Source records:
+++++

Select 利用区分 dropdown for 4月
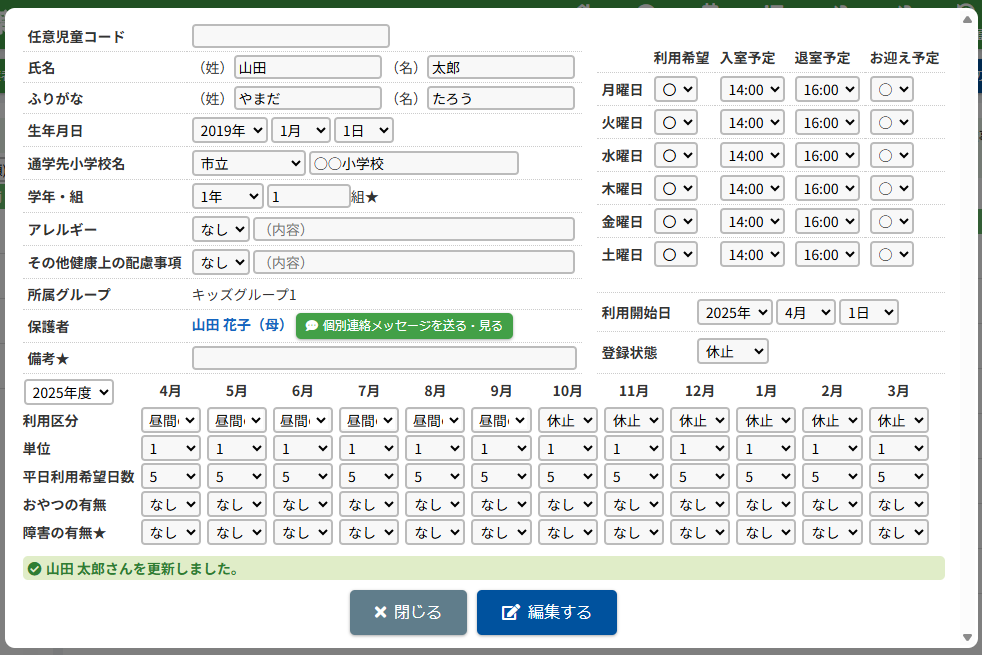The image size is (982, 655). (x=171, y=421)

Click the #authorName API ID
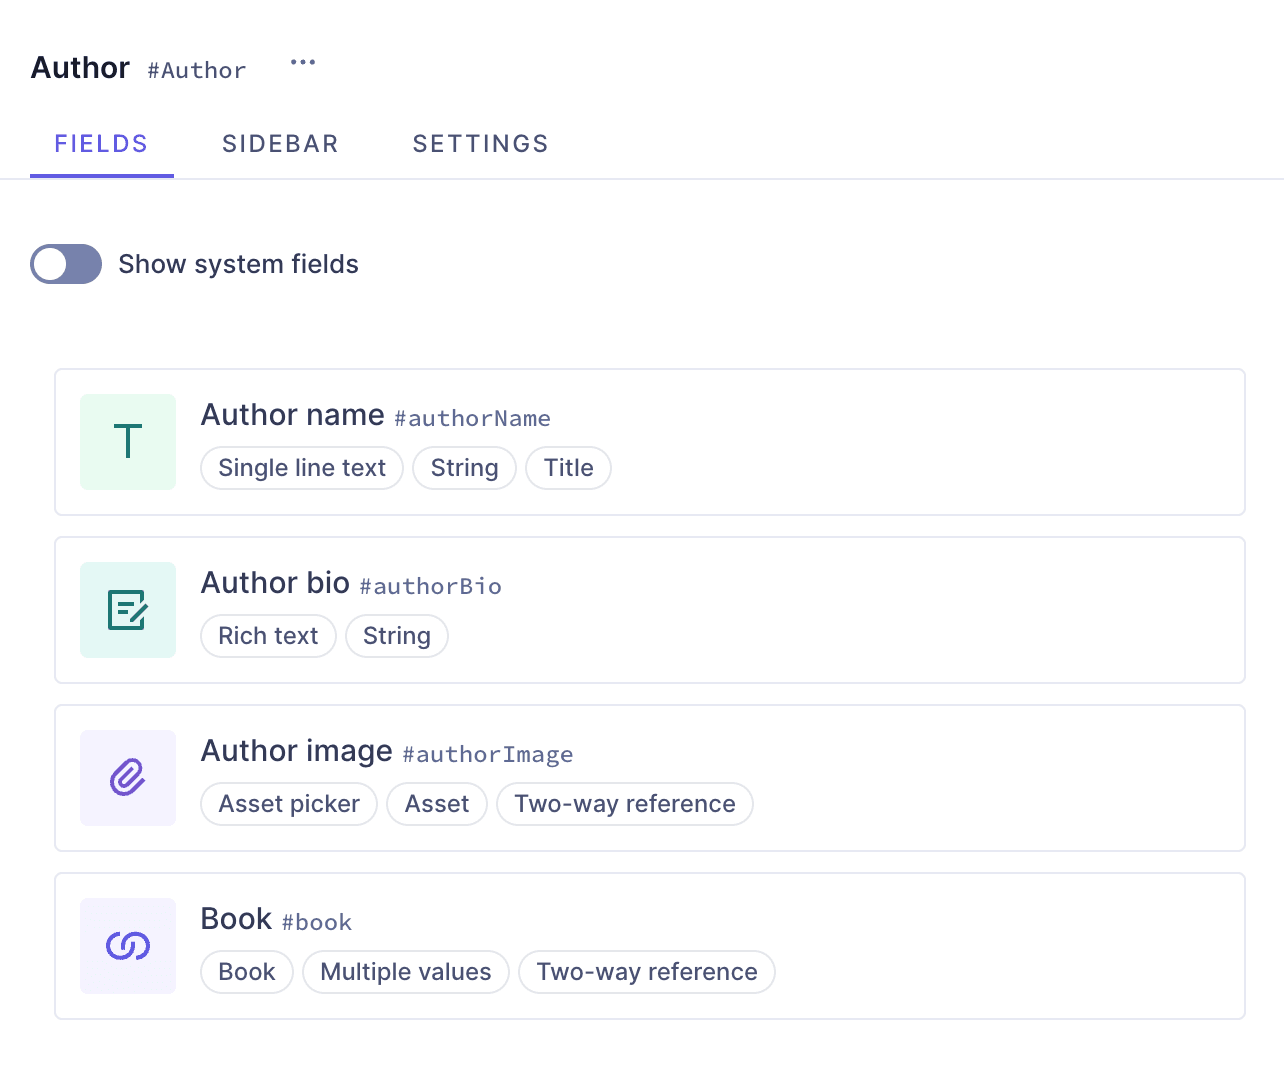[472, 419]
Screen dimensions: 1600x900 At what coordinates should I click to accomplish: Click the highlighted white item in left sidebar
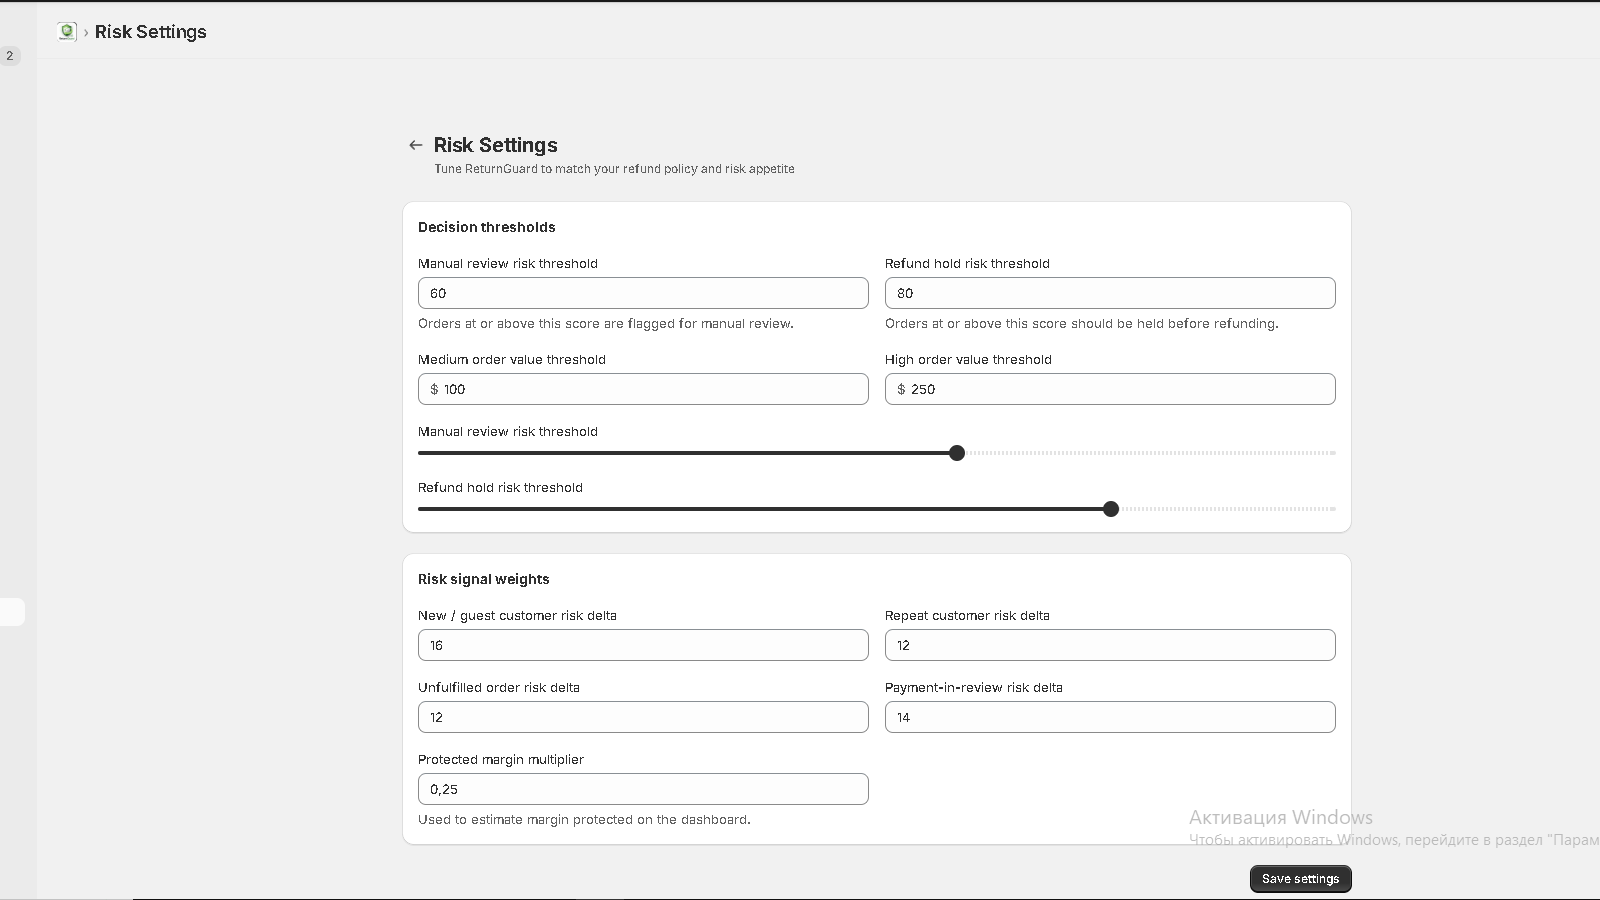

+++++

Task description ▸ Please recast every line of the material above as a JSON list of strings, one string per line, leaving out blank lines. Leave the pictures out of your answer.

Completed exercise ▸
[
  "Select 利用区分 dropdown for 4月",
  "The image size is (982, 655). (x=171, y=421)",
  "Click the #authorName API ID",
  "[472, 419]",
  "Screen dimensions: 1600x900 At what coordinates should I click to accomplish: Click the highlighted white item in left sidebar"
]